Objectives: 1. To compare criteria sets used to assess the accuracy and applicability of diagnostic tests for logic and comprehensiveness. 2. To suggest a complete and transparent set of criteria for risk of bias and clinical applicability.

Methods: We compared the criteria in the Cochrane Manual, GRADE publications, QUADAS 2, STARD, and reference texts and key articles to assess parallels and gaps in criteria suggested to assess the accuracy and applicability of diagnostic tests.

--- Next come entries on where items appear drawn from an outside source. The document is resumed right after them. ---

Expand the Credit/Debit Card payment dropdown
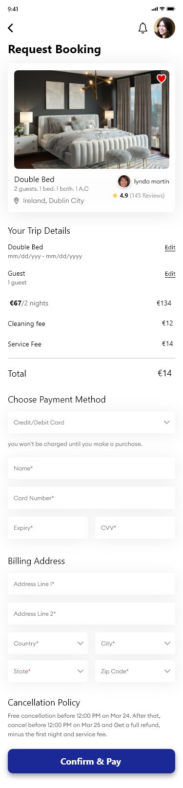183x788 pixels. pyautogui.click(x=91, y=422)
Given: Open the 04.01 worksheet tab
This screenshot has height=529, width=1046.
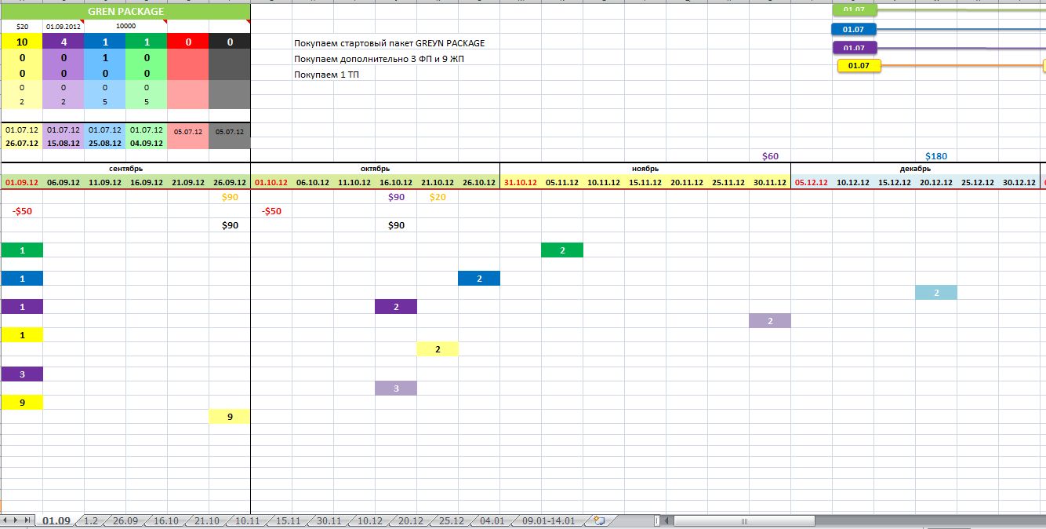Looking at the screenshot, I should click(x=492, y=520).
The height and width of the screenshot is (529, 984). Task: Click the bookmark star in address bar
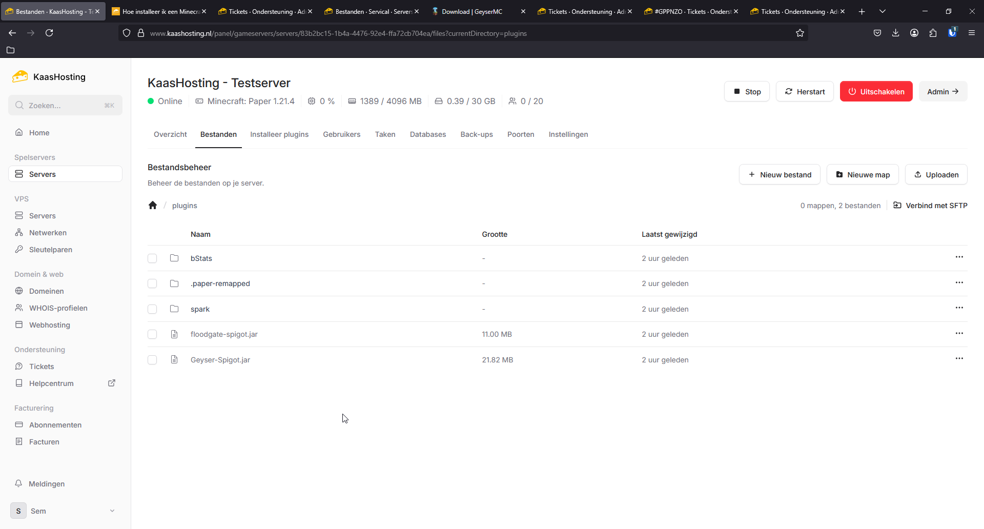pyautogui.click(x=800, y=33)
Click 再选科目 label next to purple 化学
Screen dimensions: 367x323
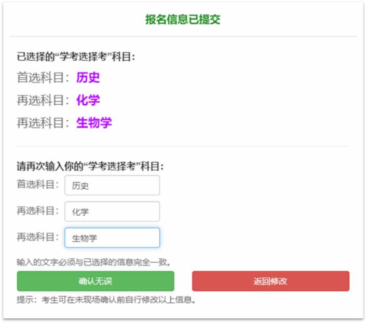click(x=43, y=100)
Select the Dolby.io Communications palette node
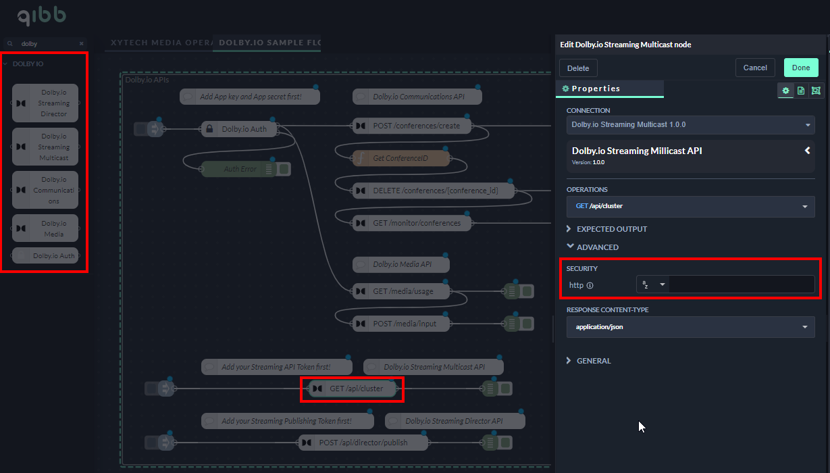 coord(45,190)
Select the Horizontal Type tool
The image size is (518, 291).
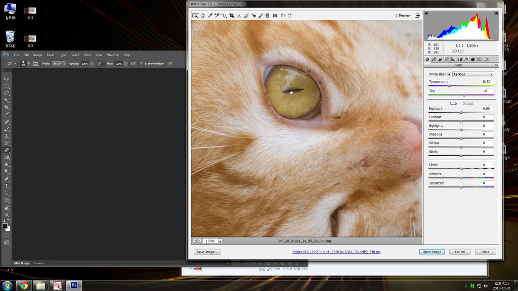pos(7,186)
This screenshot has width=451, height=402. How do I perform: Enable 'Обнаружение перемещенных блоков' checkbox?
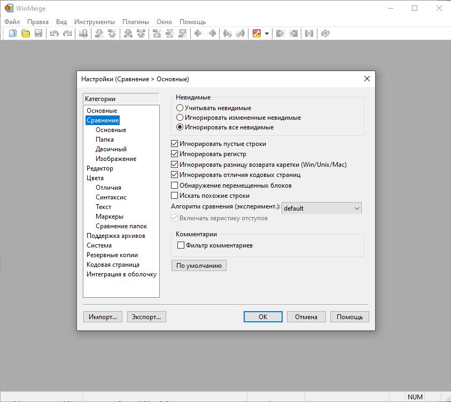[x=175, y=185]
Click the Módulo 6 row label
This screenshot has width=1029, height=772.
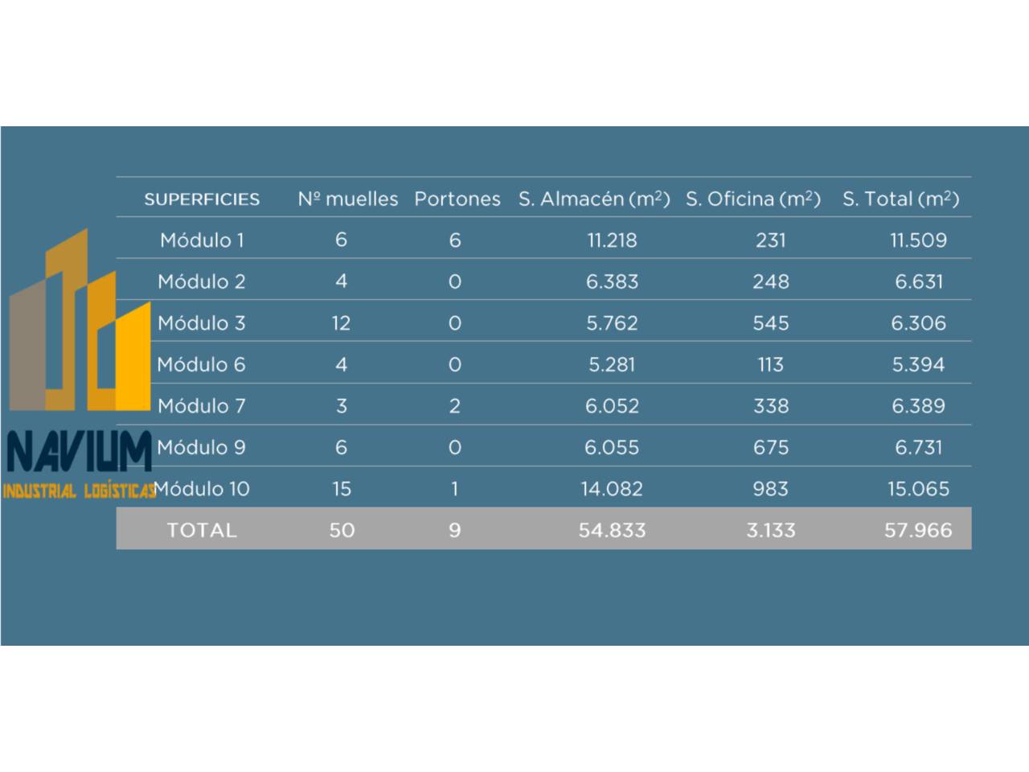click(x=202, y=364)
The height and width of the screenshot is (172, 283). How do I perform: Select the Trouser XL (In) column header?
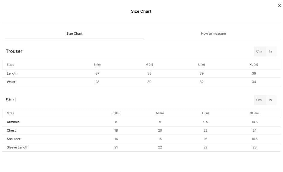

Results: Reference texts, in agreement with clinical logic and quality criteria, suggested about 30 areas that were not explicitly addressed in one or more of QUADAS, STARD or Cochrane. GRADE covered many but not all of these areas. Examples include disease diagnostic criteria, recruitment, sample characteristics, setting, test conduct, intercurrent treatment, clinical sequencing, reference standard interpretation, inter-observer variation, precision and reliability, test statistics, adverse effects, spectrum bias, verification bias, work up bias, imprecision, acceptability and outcome improvement.

Conclusion: Assessment of the comparative accuracy and applicability of diagnostic tests presents a challenge to reviewers. The more complete and explicit the evaluation framework, the greater the likelihood that bias will be identified in reviews, and that applicability will be clearly identified. Such assessments increase trust and utilization by clinicians and policy makers. I would like to encourage audience discussion of the suggested criteria set.